理沙は三年生なので二階にホームルーム教室があり、祐平は二年生なので三階にホームルーム教室があるためである。ちなみに一年生の場合は四階という最も不便な階となる……その辺りは、年功序列なのだろう。
少し困るのが、時々間違えて三階まで登ってしまうことだ。
まだ四月なので体が覚えていないというのもあるが、もともと理沙は記憶力は弱いほうだったりする。だから暗記教科は大の苦手だった。といっても得意教科だと自信を持って言えるのは体育くらいだが。数学は、まあ、暗記教科よりはマシといった程度だ。
「……はあ」
理沙には将来の夢がない。
祐平と一緒に、一生暮らせればいいなとは思うが、なりたい職業という意味での将来の夢がまったくないのだ。

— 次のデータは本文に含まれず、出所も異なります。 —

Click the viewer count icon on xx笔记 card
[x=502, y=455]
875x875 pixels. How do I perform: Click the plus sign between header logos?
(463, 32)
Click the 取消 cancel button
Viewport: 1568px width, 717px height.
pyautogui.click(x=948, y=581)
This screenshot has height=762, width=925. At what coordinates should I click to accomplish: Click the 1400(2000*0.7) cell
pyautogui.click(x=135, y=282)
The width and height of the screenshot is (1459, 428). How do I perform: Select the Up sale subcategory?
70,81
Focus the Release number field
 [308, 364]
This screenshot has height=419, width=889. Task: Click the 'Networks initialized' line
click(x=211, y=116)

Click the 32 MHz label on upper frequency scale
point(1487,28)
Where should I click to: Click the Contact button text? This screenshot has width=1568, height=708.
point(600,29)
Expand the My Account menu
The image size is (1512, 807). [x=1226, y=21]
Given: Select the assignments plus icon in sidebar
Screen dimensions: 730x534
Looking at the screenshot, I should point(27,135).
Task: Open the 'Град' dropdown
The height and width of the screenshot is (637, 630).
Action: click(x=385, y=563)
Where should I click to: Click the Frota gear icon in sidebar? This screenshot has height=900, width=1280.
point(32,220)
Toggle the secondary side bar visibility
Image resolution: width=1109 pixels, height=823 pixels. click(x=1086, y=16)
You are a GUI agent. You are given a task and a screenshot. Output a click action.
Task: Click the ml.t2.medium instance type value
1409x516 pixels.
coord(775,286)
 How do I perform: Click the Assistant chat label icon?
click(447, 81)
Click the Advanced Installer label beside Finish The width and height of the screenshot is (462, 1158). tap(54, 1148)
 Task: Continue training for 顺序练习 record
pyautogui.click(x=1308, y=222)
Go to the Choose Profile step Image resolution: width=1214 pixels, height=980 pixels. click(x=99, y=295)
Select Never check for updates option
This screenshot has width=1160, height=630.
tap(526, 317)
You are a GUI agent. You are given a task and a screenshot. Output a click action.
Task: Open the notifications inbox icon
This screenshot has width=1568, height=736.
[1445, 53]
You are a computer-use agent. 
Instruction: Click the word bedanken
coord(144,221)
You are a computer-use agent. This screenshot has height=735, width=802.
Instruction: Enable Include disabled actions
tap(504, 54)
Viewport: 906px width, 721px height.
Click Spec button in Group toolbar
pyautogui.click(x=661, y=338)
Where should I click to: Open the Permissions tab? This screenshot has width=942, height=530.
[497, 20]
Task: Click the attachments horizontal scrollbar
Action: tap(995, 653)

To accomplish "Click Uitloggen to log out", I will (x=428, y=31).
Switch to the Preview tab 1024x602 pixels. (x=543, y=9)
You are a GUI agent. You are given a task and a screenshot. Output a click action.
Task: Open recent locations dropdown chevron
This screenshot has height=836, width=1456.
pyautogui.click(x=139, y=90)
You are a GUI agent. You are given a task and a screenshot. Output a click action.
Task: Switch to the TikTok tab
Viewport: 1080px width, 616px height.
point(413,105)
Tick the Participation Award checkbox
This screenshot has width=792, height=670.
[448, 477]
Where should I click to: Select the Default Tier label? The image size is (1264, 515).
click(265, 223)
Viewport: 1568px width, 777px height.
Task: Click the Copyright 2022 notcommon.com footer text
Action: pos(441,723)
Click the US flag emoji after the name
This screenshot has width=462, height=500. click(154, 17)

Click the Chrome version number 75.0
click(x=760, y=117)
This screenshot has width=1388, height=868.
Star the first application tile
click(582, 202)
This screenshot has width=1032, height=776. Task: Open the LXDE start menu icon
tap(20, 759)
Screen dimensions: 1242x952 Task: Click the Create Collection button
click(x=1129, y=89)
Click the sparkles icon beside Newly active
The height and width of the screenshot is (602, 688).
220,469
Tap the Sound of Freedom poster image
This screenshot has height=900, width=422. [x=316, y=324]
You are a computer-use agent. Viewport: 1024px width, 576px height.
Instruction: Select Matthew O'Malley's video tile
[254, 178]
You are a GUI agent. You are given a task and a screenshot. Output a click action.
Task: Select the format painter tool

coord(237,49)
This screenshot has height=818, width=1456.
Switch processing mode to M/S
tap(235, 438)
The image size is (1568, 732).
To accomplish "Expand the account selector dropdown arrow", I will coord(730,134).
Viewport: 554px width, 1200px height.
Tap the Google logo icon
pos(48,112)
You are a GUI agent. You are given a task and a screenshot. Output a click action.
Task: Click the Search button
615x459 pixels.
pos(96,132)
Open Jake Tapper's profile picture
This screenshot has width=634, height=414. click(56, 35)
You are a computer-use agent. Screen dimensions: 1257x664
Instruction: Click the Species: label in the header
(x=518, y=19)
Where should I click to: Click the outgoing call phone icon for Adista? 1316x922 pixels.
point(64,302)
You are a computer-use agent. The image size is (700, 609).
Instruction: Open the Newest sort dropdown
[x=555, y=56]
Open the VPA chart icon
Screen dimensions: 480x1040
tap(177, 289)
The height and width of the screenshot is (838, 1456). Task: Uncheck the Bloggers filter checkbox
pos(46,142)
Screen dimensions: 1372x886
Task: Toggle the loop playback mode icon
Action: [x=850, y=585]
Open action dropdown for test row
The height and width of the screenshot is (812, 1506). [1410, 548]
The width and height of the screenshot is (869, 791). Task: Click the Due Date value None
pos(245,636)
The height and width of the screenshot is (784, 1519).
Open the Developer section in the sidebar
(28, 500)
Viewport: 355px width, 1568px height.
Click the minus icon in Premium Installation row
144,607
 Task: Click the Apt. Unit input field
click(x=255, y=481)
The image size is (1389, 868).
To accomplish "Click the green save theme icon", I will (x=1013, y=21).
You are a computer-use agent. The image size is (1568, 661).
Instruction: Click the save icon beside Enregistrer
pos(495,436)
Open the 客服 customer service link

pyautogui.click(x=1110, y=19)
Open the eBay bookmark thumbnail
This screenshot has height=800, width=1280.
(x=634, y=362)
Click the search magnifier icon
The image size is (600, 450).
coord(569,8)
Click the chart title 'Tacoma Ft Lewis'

高校を出て、短大にでも行って、分相応な会社に就職して、何年かOLしてお金を貯めてから、祐平と結婚して退社する。
それはそれは幸せな未来予想図だと思う。
だけど……小さい頃の自分には、もっと何か、やりたい仕事のようなものがあった気がしてならない。それを忘れてしまったのは、一体いつだったんだろう。
今では学校に通うのさえ、与えられたノルマを渋々こなしているだけのようである。
「でもそんなの、誰だって同じだよね」
自分に言い聞かせるように理沙はそう呟いて、そして自分が所属する三年一組の教室の前で立ち止まった。
奇跡的にチャイムはまだ鳴っていない。
だけど、ドアを開けるのをためらった。
また、変わらない毎日の繰り返し。
三年生になって進路の話をやたらと聞かされるようになってからというものの、理沙の憂鬱はさらに深く重いものとなっていた。